The Fourth DCA initially affirmed, but responded to a motion for rehearing en banc by reversing and remanding for a new trial.  “[T]he comments and argument of plaintiff’s counsel were so improper that their cumulative effect during the Phase II proceedings was such that the jury verdict was unduly based upon passion and prejudice.”

The appeals court summarized the improper arguments:  “[T]he plaintiff’s counsel’s opening statement was overly argumentative and included comments chastising the tobacco companies for their failure to apologize. The closing argument included inflammatory remarks; statements evoking sympathy from the jury; inappropriate religious references; comments about the defendants not taking responsibility; attacks for electing to defend the case; and insinuations regarding the failure of the defendants’ corporate representatives to attend the trial.

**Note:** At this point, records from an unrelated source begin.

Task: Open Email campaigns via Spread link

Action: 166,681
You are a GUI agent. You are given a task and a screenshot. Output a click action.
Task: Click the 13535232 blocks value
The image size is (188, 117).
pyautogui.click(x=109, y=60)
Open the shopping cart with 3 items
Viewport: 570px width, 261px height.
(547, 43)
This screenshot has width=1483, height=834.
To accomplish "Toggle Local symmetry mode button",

Taking into account all of the preserved objections to the improper comments in plaintiff’s counsel’s opening and closing as referenced above, the cumulative impact of these errors created an atmosphere of ‘win at all costs.’”

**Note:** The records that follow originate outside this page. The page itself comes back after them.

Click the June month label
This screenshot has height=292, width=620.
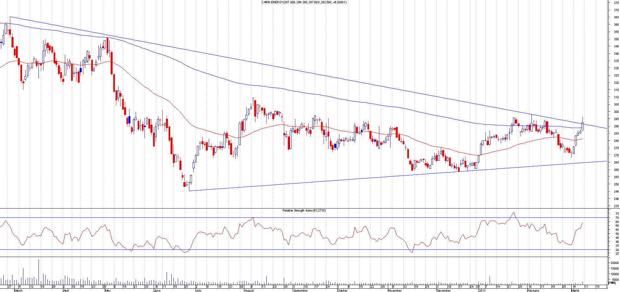click(157, 291)
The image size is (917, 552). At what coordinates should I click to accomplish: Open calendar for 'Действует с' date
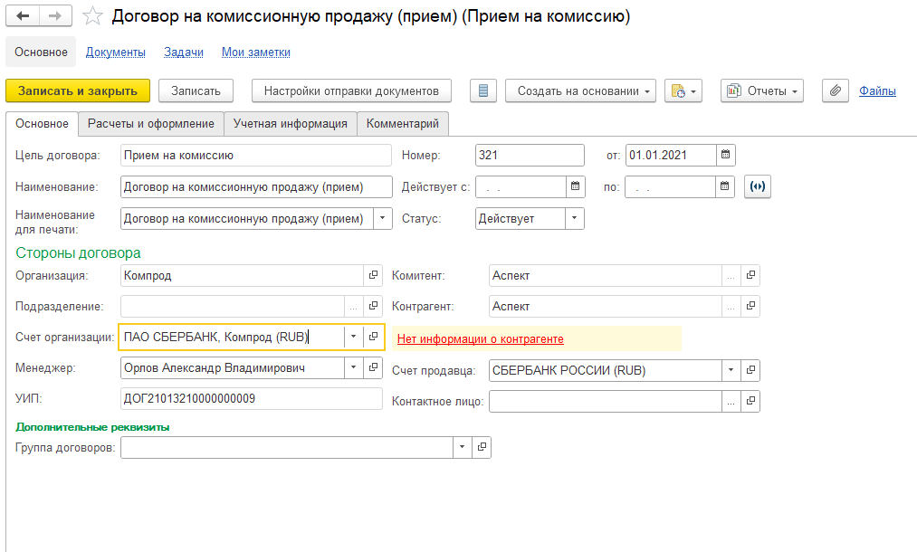pos(576,187)
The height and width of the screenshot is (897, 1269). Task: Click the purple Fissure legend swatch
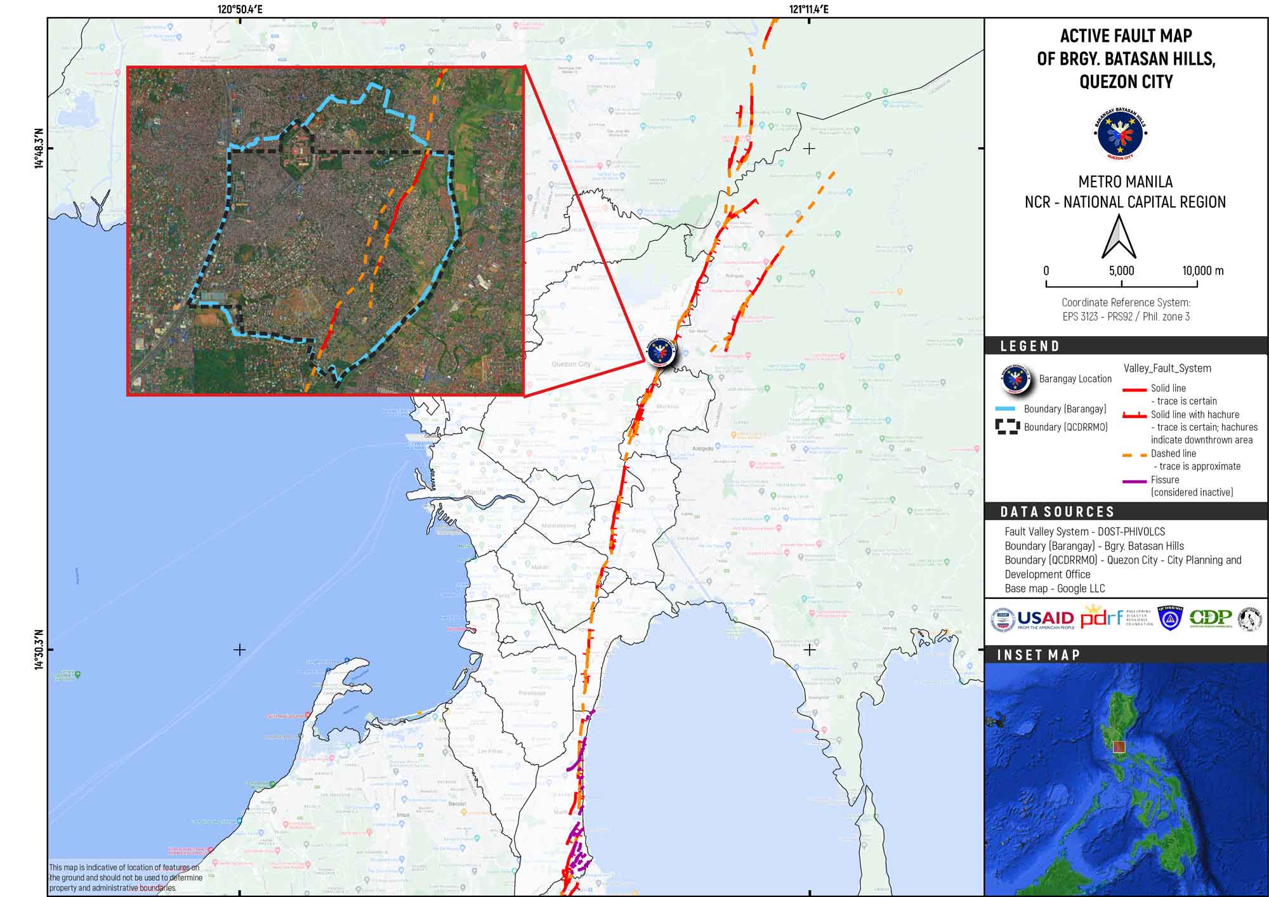(x=1134, y=480)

Although numerous objections to improper argument were sustained by the trial court, the Fourth DCA made it clear that trial judges are expected to do more than just sustain objections in situations like that presented in this case:  “[A] timely and appropriate admonition of counsel avoids the possibility that the offending conduct will continue, and hopefully forestalls the accumulation of prejudice that occurs when such repeated improprieties are not effectively addressed. Regrettably, the trial court did not adequately perform its duty to prevent the conduct described herein. As one of the aforementioned examples from this case indicates, after the court sustained fourteen objections over the course of a mere thirty-three pages of trial transcript, the court took no further action. Apart from the deleterious effects that judicial inaction may cause in any given case, the failure of our trial courts to effectively deal with such conduct can in a broader sense only lead to emulation by other attorneys. Dismissing such occurrences as mere ‘harmless error’ encourages ‘Rambo’ litigators, intent on engaging in no-holds-barred tactics at trial, to roll the dice in the appellate courts. If that occurs, the entire judicial system suffers.”

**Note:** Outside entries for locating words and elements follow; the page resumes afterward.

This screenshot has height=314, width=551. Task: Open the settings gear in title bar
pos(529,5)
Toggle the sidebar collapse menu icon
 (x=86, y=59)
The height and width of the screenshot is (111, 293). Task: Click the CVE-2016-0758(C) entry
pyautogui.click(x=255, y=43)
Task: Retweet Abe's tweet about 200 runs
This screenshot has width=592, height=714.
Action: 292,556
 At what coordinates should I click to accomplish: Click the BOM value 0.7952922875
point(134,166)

The appeals court issued a clear warning against future misconduct:  “In [Philip Morris USA, Inc. v.] Tullo, [121 So. 3d 595, 598 (Fla. 4th DCA 2013)], we sent a gentle message to lawyers pertaining to how future cases should be handled, and cautioned counsel to “be vigilant in crafting closing arguments that fall within the confines of permissibility.” . . .  Unfortunately, we have seen many recent cases where this warning was either misunderstood or simply ignored. In this opinion, we hope to make that warning clearer. Attorneys who engage in such tactics in the future do so at their own peril, and the peril of their clients, by risking the reversal of their cases on appeal.” R.J. Reynolds Tobacco Co. v. Calloway, __ So.3d __ (Fla. 4th DCA, No. 4D12-3337, 9/23/2016) (on rehearing), 2016 WL 5404053.